The experience of scrutinising Liam McArthur’s Bill, once described by McArthur as ‘bulletproof’, has exposed the difficulty, perhaps the impossibility, of designing an assisted dying regime that fully eliminates risk. Every safeguard introduces a pressure point. Every procedural protection relies on human judgment. Every assessment of voluntariness sits within relationships shaped by vulnerability, dependence and sometimes subtle coercion.

It may be that this experience will shift some who were previously sympathetic but cautious. When confronted with the cumulative weight of practical objections, they may come to question not merely whether this Bill was safe, but whether any such Bill can be made safe enough.

The central philosophical question that now re-emerges, because no legislative system of this kind can be made risk-free. At best, it can be made risk-managed –but the risks are not evenly distributed. They fall disproportionately on those who are elderly, disabled, isolated or otherwise vulnerable to pressure, whether explicit or implicit. The closer one examines the mechanics of assisted dying legislation, the more apparent it becomes that the aspiration of total safety is not achievable. The question then becomes whether residual risk is morally tolerable when the consequence is irreversible. That is not a procedural question. It is a question about the kind of moral architecture a society is willing to build into its healthcare system.

Now that this particular parliamentary moment has passed, the focus must shift. Those who oppose assisted dying cannot rely solely on procedural critique or legislative caution. The debate will return one day. It will likely be framed in terms of improved safeguards and refined eligibility criteria. If opposition remains confined to process, it will struggle to prevail in the long term.

What is required instead is a return to principle, but a principled argument that is politically intelligent as well as morally serious.

There is a temptation in this space to become loud, reactive or ideologically rigid. That would be a mistake. The experience of this campaign in Scotland demonstrates something different: that persuasion is most effective when it is disciplined, attentive and rooted in an understanding of the concerns of those who disagree.

This is not a call for dilution of conviction. It is a call for its refinement. In Catholic social thought, truth is not separated from charity. Caritas in veritate is not an abstract slogan; it is a method.

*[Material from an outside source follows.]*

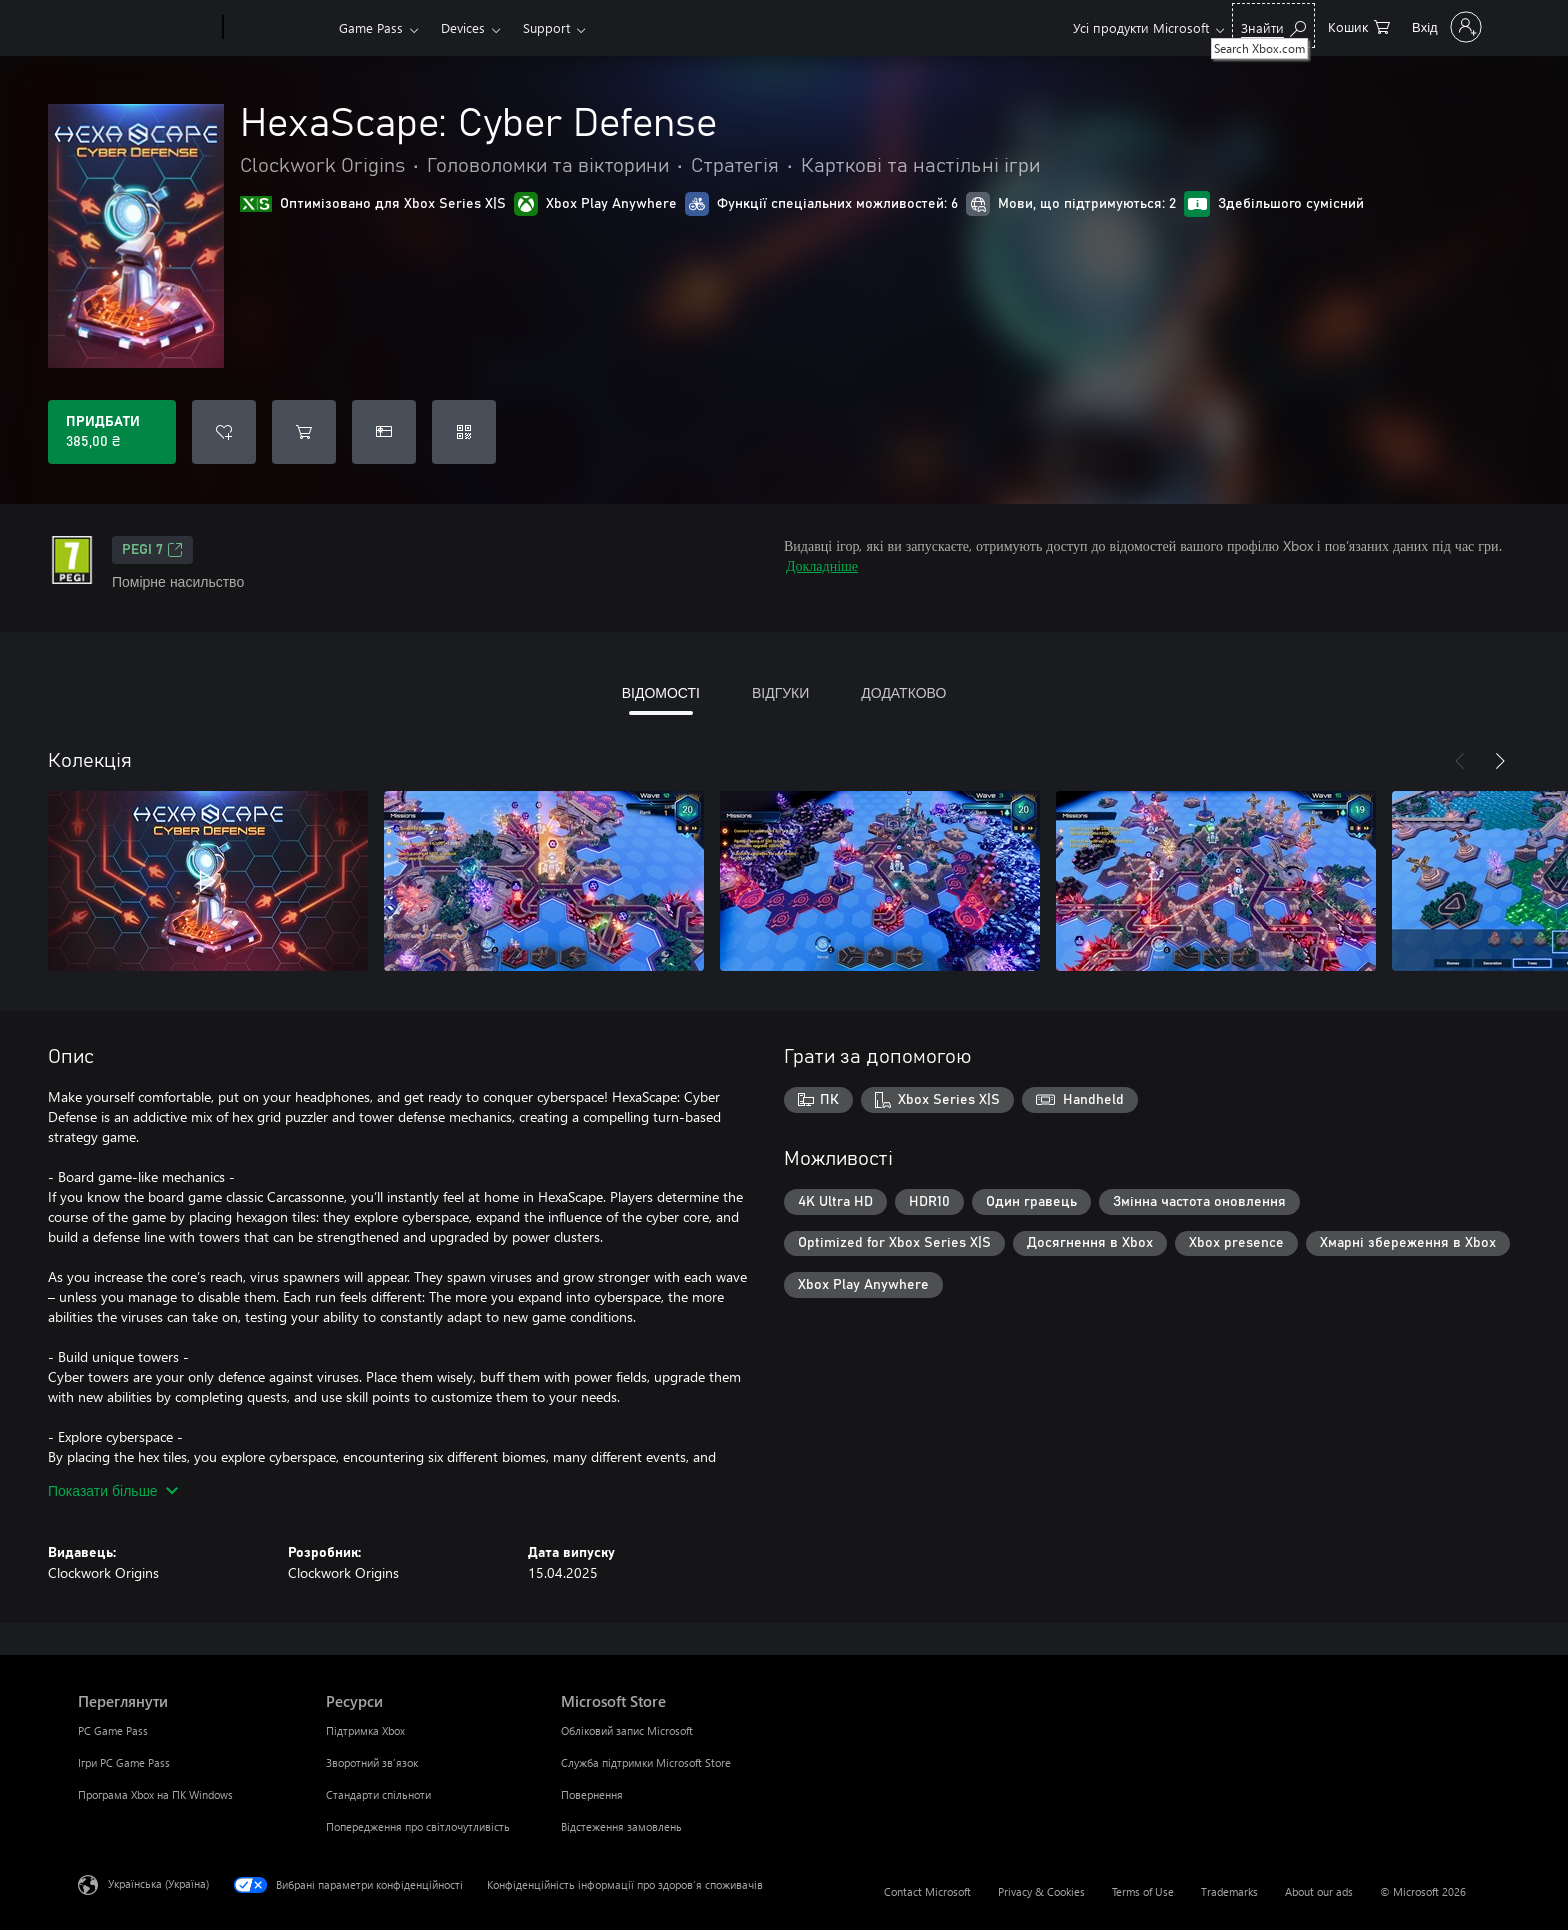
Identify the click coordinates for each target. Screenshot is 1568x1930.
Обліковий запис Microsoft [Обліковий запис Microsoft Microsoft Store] (627, 1730)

It insists that moral argument must be both intellectually serious and genuinely attentive to the human realities it addresses. That balance is precisely what was achieved in this campaign: firm opposition to a proposed law, coupled with a refusal to caricature those who support it.

The challenge now is to carry that approach forward into the next stage of the debate. The legislative contest may be paused, but the philosophical one is not. If assisted dying returns, as it almost certainly will, it will do so in a more polished form. The response must therefore be deeper, not louder; more principled, not merely procedural; and always conscious that the question at stake is not only what the law permits, but what kind of society it quietly becomes.